[Cryptography] [FORGED] Re: Is ASN.1 still the thing?

Phillip Hallam-Baker phill at hallambaker.com
Sat Nov 25 22:53:55 EST 2017


On Fri, Nov 24, 2017 at 4:11 PM, Nico Williams <nico at cryptonector.com> wrote:
> On Fri, Nov 24, 2017 at 03:36:58PM -0500, Phillip Hallam-Baker wrote:
>> On Tue, Nov 21, 2017 at 4:05 PM, Nico Williams <nico at cryptonector.com> wrote:
>> > Sure.  But again, would you rather respond to this by:
>> >
>> > a) building a new spec and tools for it,
>> >
>> > or
>> >
>> > b) building tools for the existing spec
>>
>> A
>
> Please don't.  Don't use BER/DER/CER -- those are lousy, as is Protocol
> Buffers, because they are all TLV encodings.
>
> Use PER/OER/XDR or anything like them, but don't build something brand
> new.  It'll be a burden on the rest of us.

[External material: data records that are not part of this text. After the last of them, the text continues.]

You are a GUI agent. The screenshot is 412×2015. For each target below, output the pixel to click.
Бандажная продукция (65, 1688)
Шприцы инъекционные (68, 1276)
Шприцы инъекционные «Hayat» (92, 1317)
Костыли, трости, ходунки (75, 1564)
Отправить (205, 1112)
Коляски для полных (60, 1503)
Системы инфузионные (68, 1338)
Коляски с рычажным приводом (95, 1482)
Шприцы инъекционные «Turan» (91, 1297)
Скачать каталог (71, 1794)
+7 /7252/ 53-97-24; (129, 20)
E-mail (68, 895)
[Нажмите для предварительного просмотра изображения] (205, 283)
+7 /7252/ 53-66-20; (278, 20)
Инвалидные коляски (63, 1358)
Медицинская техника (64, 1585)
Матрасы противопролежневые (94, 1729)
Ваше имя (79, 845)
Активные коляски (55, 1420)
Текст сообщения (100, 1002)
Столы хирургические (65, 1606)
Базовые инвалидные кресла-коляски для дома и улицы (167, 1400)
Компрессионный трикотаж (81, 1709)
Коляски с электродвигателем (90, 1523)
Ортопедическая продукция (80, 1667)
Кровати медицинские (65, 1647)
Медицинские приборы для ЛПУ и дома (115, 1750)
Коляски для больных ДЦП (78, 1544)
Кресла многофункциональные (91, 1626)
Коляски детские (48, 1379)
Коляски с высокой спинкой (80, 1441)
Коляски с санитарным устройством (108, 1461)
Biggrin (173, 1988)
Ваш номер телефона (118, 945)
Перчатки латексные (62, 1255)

Nothing could be a tenth the burden that Asinine One has been.


>> Missing important considerations is a risk but I find JSON with very
>> minor extensions has met all my needs and the Mesh is pretty
>> extensive.
>
> JSON is _horrible_, mostly because of the need to escape characters in
> strings, and the lack of a binary type.  Some binary JSON encodings are
> OK.

JSON-B adds the missing binary type and an unescaped string type. Job done.

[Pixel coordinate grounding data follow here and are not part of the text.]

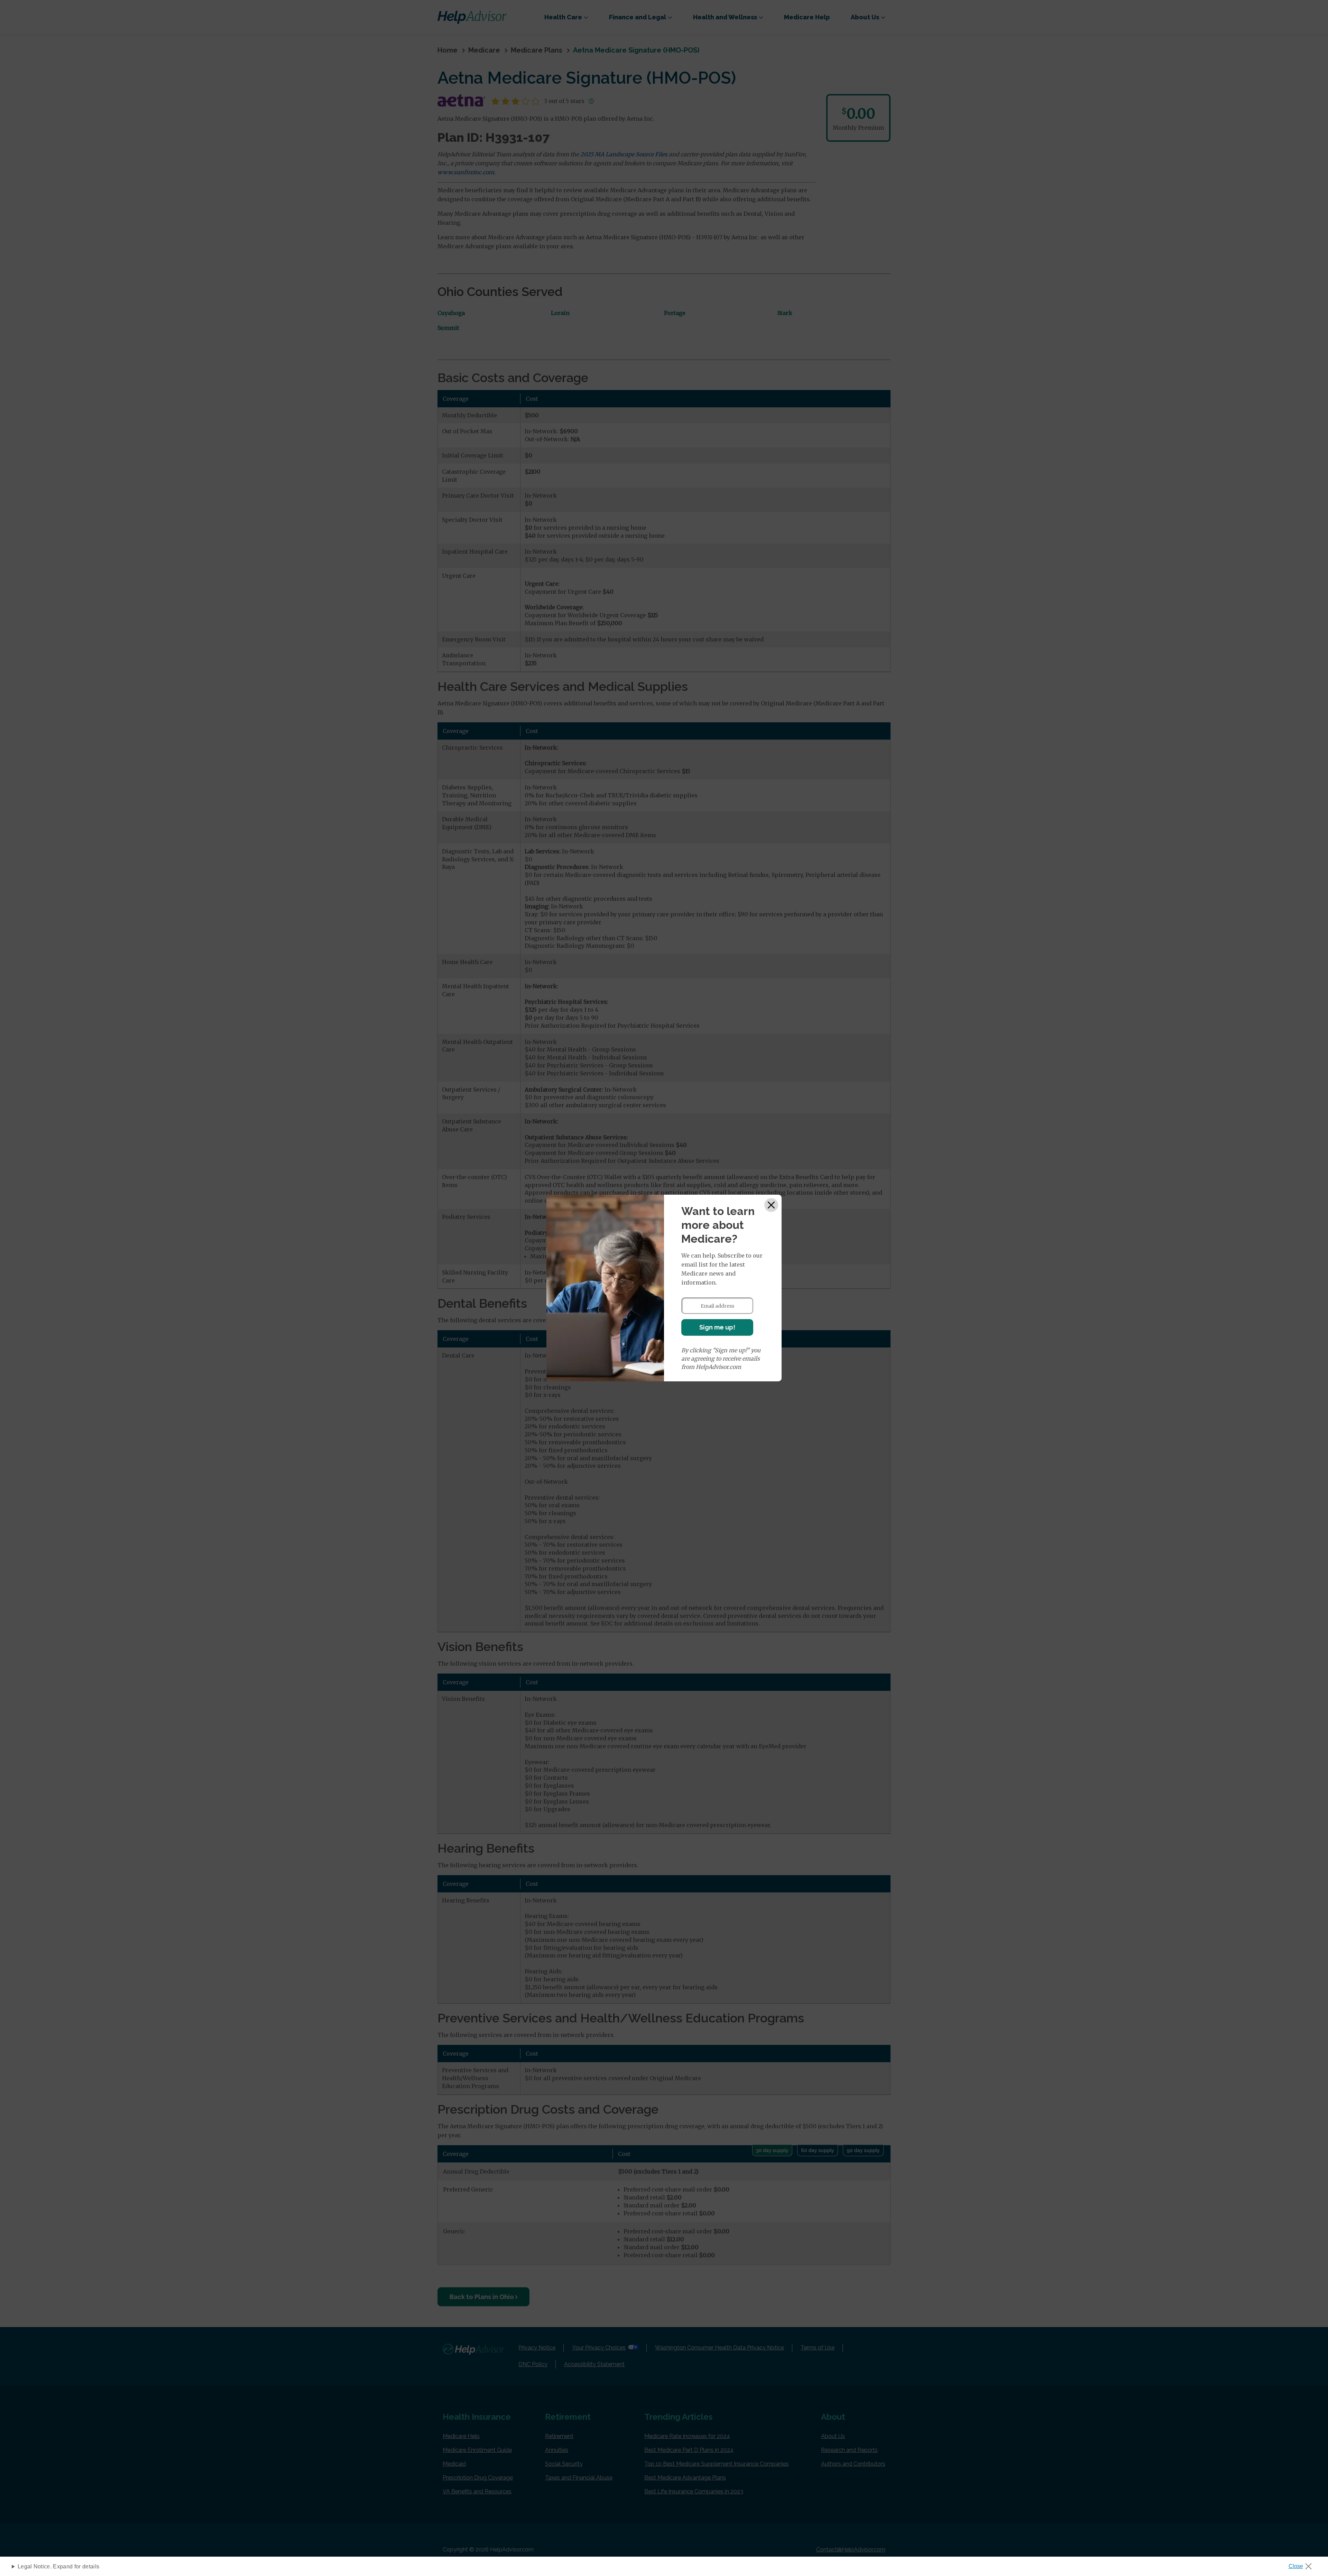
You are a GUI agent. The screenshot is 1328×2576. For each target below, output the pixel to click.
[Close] (771, 1205)
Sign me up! (717, 1327)
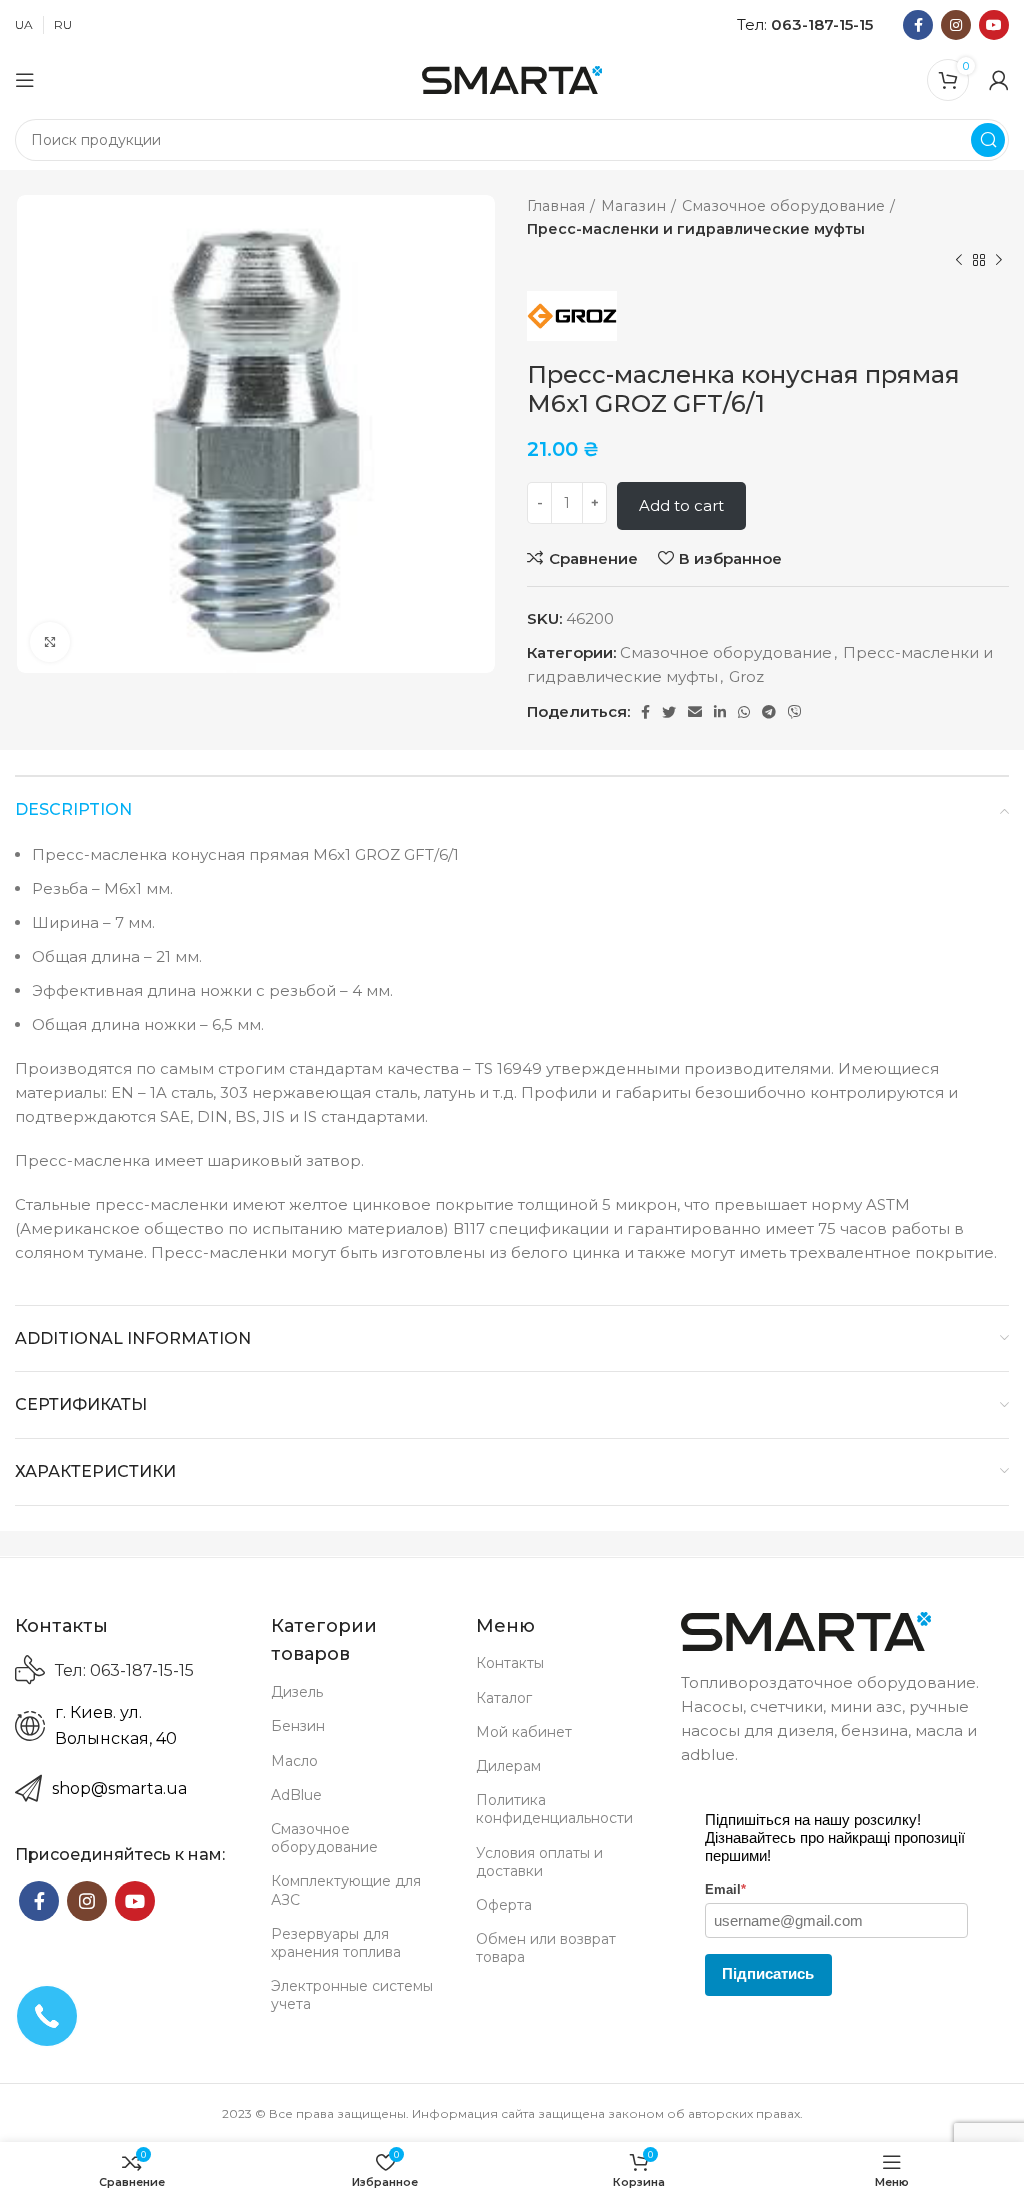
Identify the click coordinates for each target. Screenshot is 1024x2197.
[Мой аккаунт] (999, 80)
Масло (294, 1761)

> Sure, you absolutely can generate ASN.1 or whatever from equivalent
> languages, and there's a lot to say for doing that, especially if you
> use XML or SQL, as then you can write a lot of tooling in functional/
> declarative languages.  I do this sort of thing (in the latest case I
> generate JSON schema descriptions from SQL schemata).

There is actually something I hate more than ASN.1 and it is SQL.

Why on earth would I want code injection heaven near my systems?


> And, of course, you can easily produce a one-to-one mapping of a subset
> of XML to/from ASN.1, so you really need not think of ASN.1 if you hate
> the notation.

I could produce ASN.1 simply by changing one switch on the synthesizer
but I won't because ASN.1 is less popular than Ebola in some parts and
I am not going to spend my time and effort on restoring its
reputation.



>> > As others, and I, have been saying, XDR is a perfectly good choice in
>>
>> Main objection I would make is 32 bit lengths are rather short for modern needs.
>
> Easy to work around: chunk up any data types whose values can get that
> big.  It's probably worth it too.  And if you have indeterminate-length
> payloads, you'll have to chunk them up anyways, a la HTTP chunked
> transfer encoding.

Or just use a modern encoding like JSON-B.